Lea Aschkenas has written about travel, literature, and life at large for the Washington Post, the Los Angeles Times, the San Francisco Chronicle, and Salon.com. She has also contributed stories to the books, Travelers’ Tales Central America, Travelers’ Tales Cuba, The Unsavvy Traveler, Two in the Wild, and The Best Women’s Travel Writing 2006. In her book, Es Cuba : Life and Love on an Illegal Island, she examines the personal legacy of politics via the window of her relationship with a Cuban man and with the three generations of Cuban women she lived with in the year 2000. Lea currently lives just north of the Golden Gate Bridge, where she teaches Spanish and poetry to children and works at a public library, escaping to the mountains to run whenever she can.

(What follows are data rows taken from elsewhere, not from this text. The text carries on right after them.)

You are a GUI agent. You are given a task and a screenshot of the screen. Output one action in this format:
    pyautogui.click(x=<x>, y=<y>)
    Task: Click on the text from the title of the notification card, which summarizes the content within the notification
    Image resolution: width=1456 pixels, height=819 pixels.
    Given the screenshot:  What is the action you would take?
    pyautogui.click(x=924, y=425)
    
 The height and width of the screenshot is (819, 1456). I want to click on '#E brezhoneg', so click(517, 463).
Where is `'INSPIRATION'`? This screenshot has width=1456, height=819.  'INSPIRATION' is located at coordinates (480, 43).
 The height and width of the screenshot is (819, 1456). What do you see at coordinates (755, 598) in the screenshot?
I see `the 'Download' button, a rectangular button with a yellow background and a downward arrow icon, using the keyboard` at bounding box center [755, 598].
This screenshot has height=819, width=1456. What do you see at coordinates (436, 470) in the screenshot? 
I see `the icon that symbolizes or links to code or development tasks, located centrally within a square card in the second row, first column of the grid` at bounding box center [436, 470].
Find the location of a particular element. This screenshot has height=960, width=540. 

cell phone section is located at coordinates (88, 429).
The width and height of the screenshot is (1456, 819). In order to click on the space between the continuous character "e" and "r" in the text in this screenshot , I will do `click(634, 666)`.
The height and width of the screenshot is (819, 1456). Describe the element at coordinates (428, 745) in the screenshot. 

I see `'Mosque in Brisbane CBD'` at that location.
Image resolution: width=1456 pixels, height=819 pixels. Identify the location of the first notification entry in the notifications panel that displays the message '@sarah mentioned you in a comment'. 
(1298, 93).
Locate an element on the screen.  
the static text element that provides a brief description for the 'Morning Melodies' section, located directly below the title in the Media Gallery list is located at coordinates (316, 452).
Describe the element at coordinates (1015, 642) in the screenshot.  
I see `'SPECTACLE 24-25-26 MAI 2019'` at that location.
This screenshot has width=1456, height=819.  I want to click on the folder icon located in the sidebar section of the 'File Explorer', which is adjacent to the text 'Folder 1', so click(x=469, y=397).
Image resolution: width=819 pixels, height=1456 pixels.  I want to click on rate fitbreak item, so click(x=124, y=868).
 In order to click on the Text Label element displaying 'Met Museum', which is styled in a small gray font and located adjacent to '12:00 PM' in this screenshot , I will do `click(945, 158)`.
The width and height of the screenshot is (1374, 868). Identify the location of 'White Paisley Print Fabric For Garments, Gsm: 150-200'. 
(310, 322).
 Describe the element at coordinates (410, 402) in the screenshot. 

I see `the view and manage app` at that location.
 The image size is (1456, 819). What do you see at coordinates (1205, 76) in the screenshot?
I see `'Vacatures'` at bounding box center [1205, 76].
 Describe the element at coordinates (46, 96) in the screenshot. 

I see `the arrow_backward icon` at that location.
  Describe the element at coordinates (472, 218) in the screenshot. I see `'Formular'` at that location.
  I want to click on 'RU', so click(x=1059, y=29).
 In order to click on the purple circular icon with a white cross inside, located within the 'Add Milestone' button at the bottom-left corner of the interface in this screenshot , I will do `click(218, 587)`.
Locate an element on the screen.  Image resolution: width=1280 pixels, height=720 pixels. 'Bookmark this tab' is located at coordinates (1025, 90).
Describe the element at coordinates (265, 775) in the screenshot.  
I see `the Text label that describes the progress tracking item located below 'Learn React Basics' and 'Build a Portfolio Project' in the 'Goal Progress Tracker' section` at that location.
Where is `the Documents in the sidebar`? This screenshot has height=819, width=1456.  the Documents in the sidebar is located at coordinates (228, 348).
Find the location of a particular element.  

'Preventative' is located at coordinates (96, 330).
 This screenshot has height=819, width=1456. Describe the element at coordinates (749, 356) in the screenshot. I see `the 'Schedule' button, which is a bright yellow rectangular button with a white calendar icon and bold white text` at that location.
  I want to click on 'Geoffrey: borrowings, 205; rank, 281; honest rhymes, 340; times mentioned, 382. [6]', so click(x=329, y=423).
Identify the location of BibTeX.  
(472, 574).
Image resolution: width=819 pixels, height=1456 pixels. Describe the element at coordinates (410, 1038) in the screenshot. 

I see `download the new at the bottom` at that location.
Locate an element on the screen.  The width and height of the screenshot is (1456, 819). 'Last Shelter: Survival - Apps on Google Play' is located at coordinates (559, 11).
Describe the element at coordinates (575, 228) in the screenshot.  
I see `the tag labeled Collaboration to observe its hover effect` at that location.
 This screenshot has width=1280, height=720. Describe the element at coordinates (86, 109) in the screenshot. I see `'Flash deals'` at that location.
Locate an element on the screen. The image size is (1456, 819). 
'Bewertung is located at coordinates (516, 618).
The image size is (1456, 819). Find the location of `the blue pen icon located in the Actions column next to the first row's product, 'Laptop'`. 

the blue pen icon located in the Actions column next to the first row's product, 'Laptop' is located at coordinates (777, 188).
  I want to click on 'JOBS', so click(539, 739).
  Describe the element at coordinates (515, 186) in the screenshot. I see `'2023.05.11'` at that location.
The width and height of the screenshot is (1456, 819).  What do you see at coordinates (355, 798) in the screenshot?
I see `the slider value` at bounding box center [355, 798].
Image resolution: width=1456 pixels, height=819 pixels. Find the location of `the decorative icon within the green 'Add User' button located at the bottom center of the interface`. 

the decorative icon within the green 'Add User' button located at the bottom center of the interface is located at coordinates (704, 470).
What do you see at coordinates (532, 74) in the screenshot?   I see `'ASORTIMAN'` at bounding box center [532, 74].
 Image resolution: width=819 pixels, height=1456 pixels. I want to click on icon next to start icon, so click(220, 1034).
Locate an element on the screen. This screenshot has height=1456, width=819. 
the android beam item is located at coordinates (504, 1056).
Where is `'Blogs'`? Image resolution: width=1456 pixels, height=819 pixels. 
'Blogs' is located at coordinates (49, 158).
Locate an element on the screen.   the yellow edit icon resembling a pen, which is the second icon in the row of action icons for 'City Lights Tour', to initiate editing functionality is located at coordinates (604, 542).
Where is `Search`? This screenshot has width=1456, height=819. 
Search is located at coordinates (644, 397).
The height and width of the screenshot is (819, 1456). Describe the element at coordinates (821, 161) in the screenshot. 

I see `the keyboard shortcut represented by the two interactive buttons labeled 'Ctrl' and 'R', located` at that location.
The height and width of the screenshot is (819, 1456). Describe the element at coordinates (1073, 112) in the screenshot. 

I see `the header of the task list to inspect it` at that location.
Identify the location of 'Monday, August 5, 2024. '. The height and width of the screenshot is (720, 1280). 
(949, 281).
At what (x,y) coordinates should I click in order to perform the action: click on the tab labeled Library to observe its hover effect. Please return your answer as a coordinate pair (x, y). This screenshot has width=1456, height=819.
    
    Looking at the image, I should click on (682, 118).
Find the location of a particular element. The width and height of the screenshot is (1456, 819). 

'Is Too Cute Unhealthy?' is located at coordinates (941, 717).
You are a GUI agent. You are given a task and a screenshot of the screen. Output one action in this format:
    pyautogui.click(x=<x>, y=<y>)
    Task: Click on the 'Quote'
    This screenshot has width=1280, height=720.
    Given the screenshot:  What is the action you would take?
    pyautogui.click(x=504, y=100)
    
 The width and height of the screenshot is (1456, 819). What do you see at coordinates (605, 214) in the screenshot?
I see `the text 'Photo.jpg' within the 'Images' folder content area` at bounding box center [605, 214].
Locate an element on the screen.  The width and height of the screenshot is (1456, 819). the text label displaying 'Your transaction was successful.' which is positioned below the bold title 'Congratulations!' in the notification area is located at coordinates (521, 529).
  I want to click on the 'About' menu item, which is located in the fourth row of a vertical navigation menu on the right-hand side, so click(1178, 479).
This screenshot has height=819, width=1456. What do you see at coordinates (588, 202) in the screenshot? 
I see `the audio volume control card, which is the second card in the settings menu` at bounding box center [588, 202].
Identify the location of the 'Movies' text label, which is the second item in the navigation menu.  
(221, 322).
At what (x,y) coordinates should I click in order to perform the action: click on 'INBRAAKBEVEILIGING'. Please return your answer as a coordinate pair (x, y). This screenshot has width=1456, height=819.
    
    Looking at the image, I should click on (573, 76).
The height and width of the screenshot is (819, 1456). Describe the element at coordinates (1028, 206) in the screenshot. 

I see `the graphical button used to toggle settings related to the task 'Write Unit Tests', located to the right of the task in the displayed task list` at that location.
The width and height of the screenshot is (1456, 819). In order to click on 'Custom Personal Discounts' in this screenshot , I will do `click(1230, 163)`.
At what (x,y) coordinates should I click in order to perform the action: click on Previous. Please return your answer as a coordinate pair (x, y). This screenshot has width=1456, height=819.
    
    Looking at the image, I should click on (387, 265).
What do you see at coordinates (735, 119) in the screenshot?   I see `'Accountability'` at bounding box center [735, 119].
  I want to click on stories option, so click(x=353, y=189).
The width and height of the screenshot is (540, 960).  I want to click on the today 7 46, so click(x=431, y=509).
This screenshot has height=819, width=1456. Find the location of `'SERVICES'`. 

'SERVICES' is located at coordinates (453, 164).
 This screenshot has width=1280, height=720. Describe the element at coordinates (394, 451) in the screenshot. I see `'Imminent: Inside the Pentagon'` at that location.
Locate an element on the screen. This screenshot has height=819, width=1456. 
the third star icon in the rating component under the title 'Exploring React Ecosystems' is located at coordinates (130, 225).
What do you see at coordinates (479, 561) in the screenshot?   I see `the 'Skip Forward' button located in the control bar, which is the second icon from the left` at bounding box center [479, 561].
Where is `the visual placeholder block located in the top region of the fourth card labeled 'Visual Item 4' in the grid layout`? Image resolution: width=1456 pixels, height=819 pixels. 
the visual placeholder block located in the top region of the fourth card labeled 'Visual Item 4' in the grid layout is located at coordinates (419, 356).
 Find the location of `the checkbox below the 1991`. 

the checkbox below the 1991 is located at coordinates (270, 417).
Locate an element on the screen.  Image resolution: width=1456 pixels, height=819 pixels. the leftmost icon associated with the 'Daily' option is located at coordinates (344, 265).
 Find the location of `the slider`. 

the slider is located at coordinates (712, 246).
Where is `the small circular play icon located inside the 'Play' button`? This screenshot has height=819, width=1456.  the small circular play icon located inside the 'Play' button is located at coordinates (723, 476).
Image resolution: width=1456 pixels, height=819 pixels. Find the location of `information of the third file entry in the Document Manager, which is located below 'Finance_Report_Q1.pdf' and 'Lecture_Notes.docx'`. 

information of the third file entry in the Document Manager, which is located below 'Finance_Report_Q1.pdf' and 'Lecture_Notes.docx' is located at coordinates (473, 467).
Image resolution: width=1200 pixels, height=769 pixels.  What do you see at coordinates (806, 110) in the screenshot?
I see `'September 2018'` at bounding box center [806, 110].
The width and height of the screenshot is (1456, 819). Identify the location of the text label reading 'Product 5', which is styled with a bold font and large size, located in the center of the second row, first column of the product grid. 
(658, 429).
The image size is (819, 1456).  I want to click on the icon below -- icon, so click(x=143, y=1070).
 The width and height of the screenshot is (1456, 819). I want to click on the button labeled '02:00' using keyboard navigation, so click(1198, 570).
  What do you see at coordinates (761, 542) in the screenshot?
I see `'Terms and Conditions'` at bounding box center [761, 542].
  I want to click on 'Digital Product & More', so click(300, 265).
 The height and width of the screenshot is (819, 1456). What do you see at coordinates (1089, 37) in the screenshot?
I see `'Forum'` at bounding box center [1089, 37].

How did you get started traveling?

Really, it was by chance. I studied in Spain for a semester, but planned to return home after my program ended. I had applied for several summer newspaper internships, but when none of them panned out, I made plans to travel through Europe for six weeks with an American friend I’d met in Spain. But just a few days into our trip, she injured herself and ended up in the hospital, soon to be flown home. When I said goodbye to her on our last night together, I asked someone at the hospital (located in the outskirts of Geneva) which train I should take to get back to our hotel in the center of the city. I misunderstood the directions, and just as I was sitting on the train thinking that it sure felt like it was taking a long time, an immigration officer came aboard asking for our passports, informing us that we were now entering France! In that moment, as I disembarked the train in some sketchy, poorly-lit border town to wait for another train heading in the opposite direction, I felt very alone and a little scared about the next six weeks. But in retrospect, I’m grateful that I was forced into solo travel because I think that when you’re out there on your own, that’s when you find the best stories.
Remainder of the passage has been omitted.